### WHAT THIS TASK INVOLVES
All lines from the one containing "750x378 pixels." through the final line of the listing below are to be retyped exactly; nothing else goes in the result.

[[ DATA, beginning ]]

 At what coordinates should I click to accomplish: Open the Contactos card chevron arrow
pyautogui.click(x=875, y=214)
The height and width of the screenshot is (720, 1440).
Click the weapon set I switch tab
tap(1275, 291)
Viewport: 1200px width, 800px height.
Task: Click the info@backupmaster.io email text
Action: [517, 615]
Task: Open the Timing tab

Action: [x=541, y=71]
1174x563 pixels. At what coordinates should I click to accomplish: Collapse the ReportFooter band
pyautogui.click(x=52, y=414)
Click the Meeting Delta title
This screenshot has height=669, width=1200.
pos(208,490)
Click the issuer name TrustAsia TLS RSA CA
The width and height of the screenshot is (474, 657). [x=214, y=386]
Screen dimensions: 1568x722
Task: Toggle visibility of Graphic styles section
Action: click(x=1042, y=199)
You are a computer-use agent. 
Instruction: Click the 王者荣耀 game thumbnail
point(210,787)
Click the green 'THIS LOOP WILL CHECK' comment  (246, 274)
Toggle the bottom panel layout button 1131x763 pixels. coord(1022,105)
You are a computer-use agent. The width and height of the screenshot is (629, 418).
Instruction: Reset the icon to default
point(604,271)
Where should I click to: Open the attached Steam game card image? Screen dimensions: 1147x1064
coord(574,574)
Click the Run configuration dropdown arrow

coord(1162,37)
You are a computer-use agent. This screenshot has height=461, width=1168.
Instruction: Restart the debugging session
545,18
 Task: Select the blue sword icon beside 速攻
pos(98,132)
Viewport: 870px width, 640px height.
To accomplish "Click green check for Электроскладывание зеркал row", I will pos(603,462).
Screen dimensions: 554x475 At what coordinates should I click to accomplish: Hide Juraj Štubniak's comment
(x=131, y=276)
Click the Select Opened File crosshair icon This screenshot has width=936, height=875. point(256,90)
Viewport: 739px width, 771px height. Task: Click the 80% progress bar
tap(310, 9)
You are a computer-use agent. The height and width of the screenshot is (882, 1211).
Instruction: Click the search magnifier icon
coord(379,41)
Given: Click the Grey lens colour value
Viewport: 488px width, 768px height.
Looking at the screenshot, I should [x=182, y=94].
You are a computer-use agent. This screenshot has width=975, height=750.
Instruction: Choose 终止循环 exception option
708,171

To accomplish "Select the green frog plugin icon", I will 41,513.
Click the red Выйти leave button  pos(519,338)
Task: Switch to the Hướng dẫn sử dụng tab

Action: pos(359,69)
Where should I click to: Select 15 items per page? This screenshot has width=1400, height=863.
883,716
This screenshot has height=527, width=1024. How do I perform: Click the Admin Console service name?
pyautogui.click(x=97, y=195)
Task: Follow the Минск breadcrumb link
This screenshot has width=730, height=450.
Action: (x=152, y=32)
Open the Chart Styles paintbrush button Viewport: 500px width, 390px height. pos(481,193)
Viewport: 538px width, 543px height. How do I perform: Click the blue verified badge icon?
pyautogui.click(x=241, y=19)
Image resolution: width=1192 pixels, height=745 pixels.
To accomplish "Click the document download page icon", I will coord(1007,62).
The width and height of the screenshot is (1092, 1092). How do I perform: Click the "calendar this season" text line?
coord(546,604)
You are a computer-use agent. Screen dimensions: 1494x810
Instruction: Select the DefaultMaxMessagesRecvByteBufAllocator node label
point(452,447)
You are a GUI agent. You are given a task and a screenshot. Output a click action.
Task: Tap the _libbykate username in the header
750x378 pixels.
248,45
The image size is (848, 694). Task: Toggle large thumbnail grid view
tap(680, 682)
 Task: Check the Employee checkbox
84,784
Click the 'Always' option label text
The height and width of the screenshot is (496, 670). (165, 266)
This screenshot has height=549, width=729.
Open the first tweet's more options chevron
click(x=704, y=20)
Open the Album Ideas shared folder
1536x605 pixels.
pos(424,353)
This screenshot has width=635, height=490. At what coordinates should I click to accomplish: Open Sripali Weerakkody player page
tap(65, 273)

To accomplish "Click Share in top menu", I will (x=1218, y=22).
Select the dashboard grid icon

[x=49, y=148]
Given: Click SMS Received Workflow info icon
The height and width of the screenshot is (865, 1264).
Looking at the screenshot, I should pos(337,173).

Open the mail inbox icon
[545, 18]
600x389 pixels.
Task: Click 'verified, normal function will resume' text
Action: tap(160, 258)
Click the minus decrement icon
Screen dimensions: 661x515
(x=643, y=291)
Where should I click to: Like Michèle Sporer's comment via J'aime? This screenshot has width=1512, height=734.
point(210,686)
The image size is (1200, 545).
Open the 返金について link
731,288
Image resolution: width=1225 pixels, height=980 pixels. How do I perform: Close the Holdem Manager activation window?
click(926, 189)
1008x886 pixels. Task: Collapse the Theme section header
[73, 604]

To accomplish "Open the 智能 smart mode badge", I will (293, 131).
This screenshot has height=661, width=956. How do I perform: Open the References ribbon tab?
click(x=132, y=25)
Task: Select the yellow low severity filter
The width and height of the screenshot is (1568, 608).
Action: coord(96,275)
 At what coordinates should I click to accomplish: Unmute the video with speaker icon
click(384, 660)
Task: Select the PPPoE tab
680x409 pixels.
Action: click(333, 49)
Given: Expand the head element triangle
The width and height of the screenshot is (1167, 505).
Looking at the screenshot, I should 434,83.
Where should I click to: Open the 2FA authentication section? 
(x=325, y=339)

[[ DATA, end ]]

### TASK OUTPUT
750x378 pixels.
248,45
The image size is (848, 694). Task: Toggle large thumbnail grid view
tap(680, 682)
 Task: Check the Employee checkbox
84,784
Click the 'Always' option label text
The height and width of the screenshot is (496, 670). (165, 266)
This screenshot has height=549, width=729.
Open the first tweet's more options chevron
click(x=704, y=20)
Open the Album Ideas shared folder
1536x605 pixels.
pos(424,353)
This screenshot has width=635, height=490. At what coordinates should I click to accomplish: Open Sripali Weerakkody player page
tap(65, 273)

To accomplish "Click Share in top menu", I will (x=1218, y=22).
Select the dashboard grid icon

[x=49, y=148]
Given: Click SMS Received Workflow info icon
The height and width of the screenshot is (865, 1264).
Looking at the screenshot, I should pos(337,173).

Open the mail inbox icon
[545, 18]
600x389 pixels.
Task: Click 'verified, normal function will resume' text
Action: tap(160, 258)
Click the minus decrement icon
Screen dimensions: 661x515
(x=643, y=291)
Where should I click to: Like Michèle Sporer's comment via J'aime? This screenshot has width=1512, height=734.
point(210,686)
The image size is (1200, 545).
Open the 返金について link
731,288
Image resolution: width=1225 pixels, height=980 pixels. How do I perform: Close the Holdem Manager activation window?
click(926, 189)
1008x886 pixels. Task: Collapse the Theme section header
[73, 604]

To accomplish "Open the 智能 smart mode badge", I will (293, 131).
This screenshot has height=661, width=956. How do I perform: Open the References ribbon tab?
click(x=132, y=25)
Task: Select the yellow low severity filter
The width and height of the screenshot is (1568, 608).
Action: coord(96,275)
 At what coordinates should I click to accomplish: Unmute the video with speaker icon
click(384, 660)
Task: Select the PPPoE tab
680x409 pixels.
Action: click(333, 49)
Given: Expand the head element triangle
The width and height of the screenshot is (1167, 505).
Looking at the screenshot, I should 434,83.
Where should I click to: Open the 2FA authentication section? 
(x=325, y=339)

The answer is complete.